INRA Prod Anim 28(2) 151-168


1 INRA, UMR1348 PEGASE, F-35590 Saint-Gilles, France
2 Agrocampus Ouest, UMR1348 PEGASE, F-35000 Rennes, France
3 INRA, UMR1213 Herbivores, F-63122 Saint-Genès-Champanelle, France
4 Clermont Université, VetAgro Sup, UMR1213 Herbivores, F-63000 Clermont-Ferrand, France
5 INRA, UR83 Recherches Avicoles, F-37380 Nouzilly, France
6 INRA, UR1037 Physiologie et Génomique des Poissons, F-35000 Rennes, France
7 INRA, UR1067 Nutrition, Métabolisme, Aquaculture, F-64310 Saint-Pée-sur-Nivelle, France


This review describes the influences of the characteristics of animals and their rearing conditions on the quality of meat and flesh in the main livestock species (pig, cattle, sheep, poultry, fish). Both the intrinsic (carcass composition and sensory, nutritional and technological qualities) and extrinsic (interactions between animal production and the environment, animal welfare, origin of products, authenticity of production practices…) dimensions of quality of meat and flesh products are considered.

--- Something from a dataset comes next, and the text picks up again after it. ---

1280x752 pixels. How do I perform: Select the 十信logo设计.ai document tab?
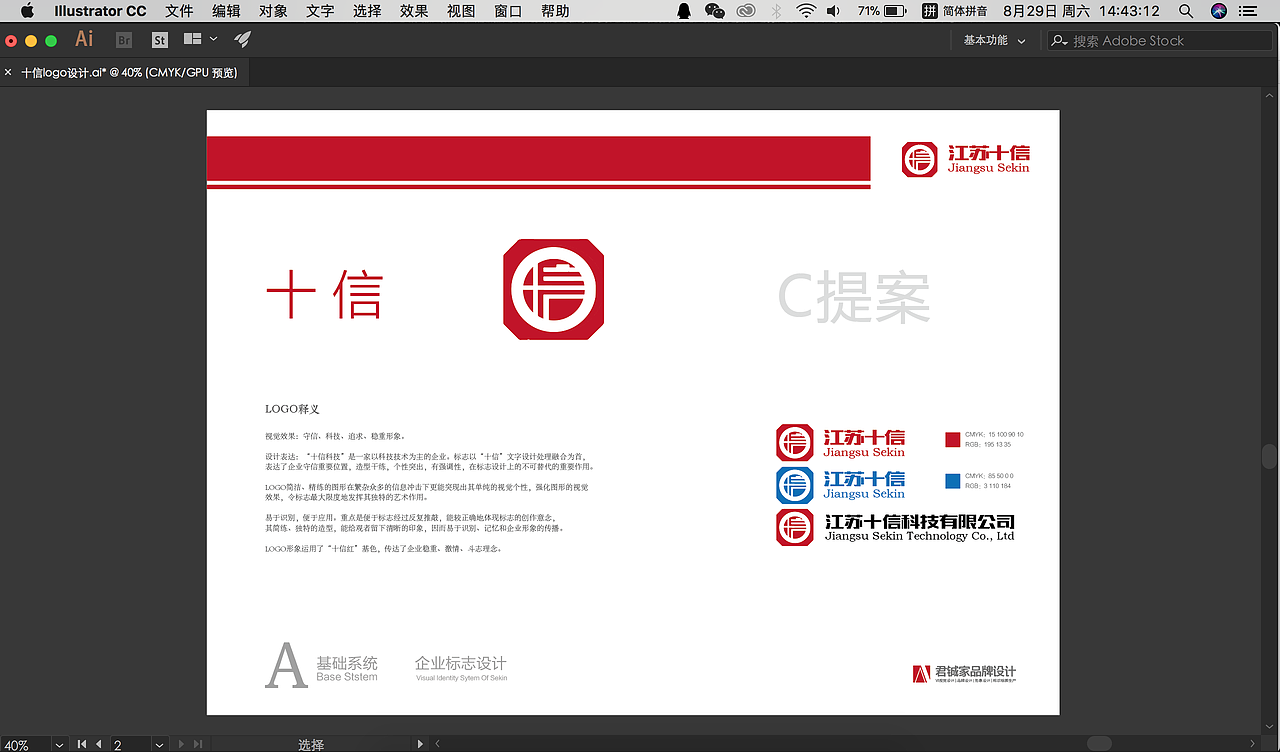[x=130, y=72]
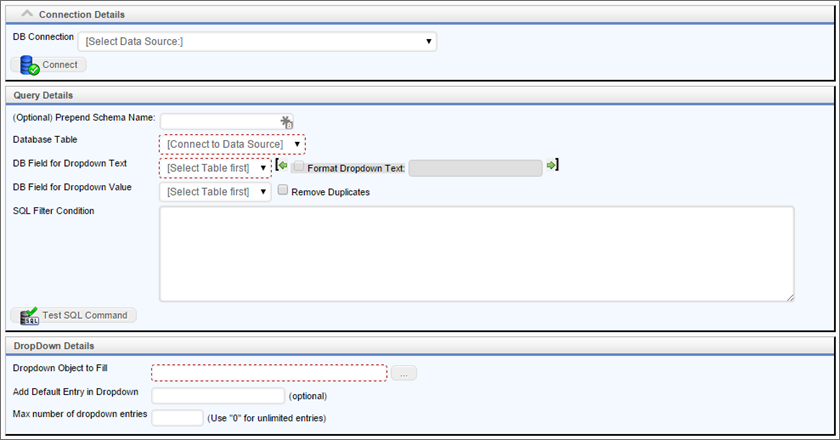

In all animal species, the genotype and feeding practices are the main factors determining carcass composition. Feed composition is the main factor modulating nutritional quality, even though the enrichment level of meat or flesh with fatty acids, minerals or vitamins favorable for human health depends on the species considered. Within species, interactions between the characteristics of animals and their rearing and slaughtering conditions determine the properties (intramuscular fat, glycogen, myoglobin contents…) and peri and postmortem metabolism of muscles and, consequently, the sensory quality of meat or flesh and their products. Conversely, the technological quality of meat, which is important especially for pig, poultry and fish mainly results from the animal genotype and the slaughtering and processing techniques. In all meat animal chains, some productions are differentiated on claims on extrinsic qualities of products and are guaranteed to consumers by official quality schemes. They aim at improving the positive interactions between animal production and environment and/or animal welfare, or guaranteeing products origin or authenticity of production and processing methods. Some examples are described to underline the awareness of meat chain actors about the increasing demand from consumers and more generally citizens towards their diet.